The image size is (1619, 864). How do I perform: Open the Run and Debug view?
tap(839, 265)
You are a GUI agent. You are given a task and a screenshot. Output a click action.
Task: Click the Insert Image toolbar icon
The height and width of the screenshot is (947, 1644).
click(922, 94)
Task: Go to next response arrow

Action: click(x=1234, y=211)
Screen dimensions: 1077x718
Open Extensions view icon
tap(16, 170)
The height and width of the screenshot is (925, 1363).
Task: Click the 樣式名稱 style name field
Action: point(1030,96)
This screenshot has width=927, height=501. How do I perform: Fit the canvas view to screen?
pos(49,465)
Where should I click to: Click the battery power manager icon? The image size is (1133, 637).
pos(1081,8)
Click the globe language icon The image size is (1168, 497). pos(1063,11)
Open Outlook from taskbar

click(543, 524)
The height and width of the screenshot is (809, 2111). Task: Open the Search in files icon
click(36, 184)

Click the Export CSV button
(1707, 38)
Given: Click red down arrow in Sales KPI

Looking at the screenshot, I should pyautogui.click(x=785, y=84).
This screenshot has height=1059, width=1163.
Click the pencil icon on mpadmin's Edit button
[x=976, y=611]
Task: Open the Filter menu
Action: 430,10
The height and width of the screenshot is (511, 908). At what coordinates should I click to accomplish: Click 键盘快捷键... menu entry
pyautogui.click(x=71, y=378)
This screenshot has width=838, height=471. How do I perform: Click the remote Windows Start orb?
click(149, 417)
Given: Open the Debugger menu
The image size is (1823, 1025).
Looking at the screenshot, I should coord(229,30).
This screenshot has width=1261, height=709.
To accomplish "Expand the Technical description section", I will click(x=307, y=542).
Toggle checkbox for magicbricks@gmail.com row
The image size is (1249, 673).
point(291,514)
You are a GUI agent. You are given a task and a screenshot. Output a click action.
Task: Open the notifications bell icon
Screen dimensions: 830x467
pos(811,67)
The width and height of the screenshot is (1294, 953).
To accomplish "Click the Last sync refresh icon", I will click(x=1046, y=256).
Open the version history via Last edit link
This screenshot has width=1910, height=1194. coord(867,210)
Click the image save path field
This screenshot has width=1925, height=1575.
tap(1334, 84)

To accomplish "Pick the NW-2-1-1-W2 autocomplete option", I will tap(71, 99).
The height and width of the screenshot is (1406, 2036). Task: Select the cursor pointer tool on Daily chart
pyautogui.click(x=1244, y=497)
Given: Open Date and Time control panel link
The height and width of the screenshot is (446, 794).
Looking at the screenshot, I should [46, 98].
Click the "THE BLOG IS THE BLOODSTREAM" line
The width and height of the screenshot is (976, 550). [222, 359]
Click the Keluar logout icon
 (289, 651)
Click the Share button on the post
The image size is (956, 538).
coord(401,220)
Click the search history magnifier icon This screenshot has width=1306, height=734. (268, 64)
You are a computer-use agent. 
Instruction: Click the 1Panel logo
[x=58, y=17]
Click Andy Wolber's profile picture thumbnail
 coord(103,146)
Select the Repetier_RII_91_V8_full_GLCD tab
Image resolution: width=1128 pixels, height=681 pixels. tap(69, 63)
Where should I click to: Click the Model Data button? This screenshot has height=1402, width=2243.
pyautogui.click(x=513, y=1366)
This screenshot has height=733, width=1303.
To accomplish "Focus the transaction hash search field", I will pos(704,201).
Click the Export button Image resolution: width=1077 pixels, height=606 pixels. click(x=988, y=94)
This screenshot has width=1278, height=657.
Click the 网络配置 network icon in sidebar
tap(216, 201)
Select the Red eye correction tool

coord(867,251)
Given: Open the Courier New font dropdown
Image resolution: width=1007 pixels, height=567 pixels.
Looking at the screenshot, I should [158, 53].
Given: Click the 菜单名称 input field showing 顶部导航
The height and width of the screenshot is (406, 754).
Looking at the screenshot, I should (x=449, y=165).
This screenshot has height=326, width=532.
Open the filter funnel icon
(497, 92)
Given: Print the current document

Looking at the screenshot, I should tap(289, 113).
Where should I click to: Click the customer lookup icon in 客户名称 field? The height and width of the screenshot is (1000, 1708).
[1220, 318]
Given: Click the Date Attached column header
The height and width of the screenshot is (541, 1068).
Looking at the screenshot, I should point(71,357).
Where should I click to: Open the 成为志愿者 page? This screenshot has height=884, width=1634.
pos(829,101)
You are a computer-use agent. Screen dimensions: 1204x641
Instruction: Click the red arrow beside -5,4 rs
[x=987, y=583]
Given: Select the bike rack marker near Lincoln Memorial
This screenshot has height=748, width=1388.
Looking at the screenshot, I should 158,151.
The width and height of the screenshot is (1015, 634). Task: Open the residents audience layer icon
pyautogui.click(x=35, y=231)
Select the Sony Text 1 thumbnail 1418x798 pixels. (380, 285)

+++

## [Required work]
All lines of the records containing "agent" should be shown.

## [Written response]
You are a GUI agent. You are given a task and a screenshot. Output a click action.
You are a GUI agent. You are given a task and a screenshot. Output a click action.
You are a computer-use agent. 
You are a computer-use agent. Screen dimensions: 1204x641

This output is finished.